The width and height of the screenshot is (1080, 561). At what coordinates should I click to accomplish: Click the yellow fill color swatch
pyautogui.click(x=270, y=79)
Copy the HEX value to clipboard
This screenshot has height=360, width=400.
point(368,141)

EXERCISE :: Send back the complete listing, identical to the original in every line.

OUTPUT OF THE TASK ::
The width and height of the screenshot is (1080, 561). At what coordinates should I click to accomplish: Click the yellow fill color swatch
pyautogui.click(x=270, y=79)
Copy the HEX value to clipboard
This screenshot has height=360, width=400.
point(368,141)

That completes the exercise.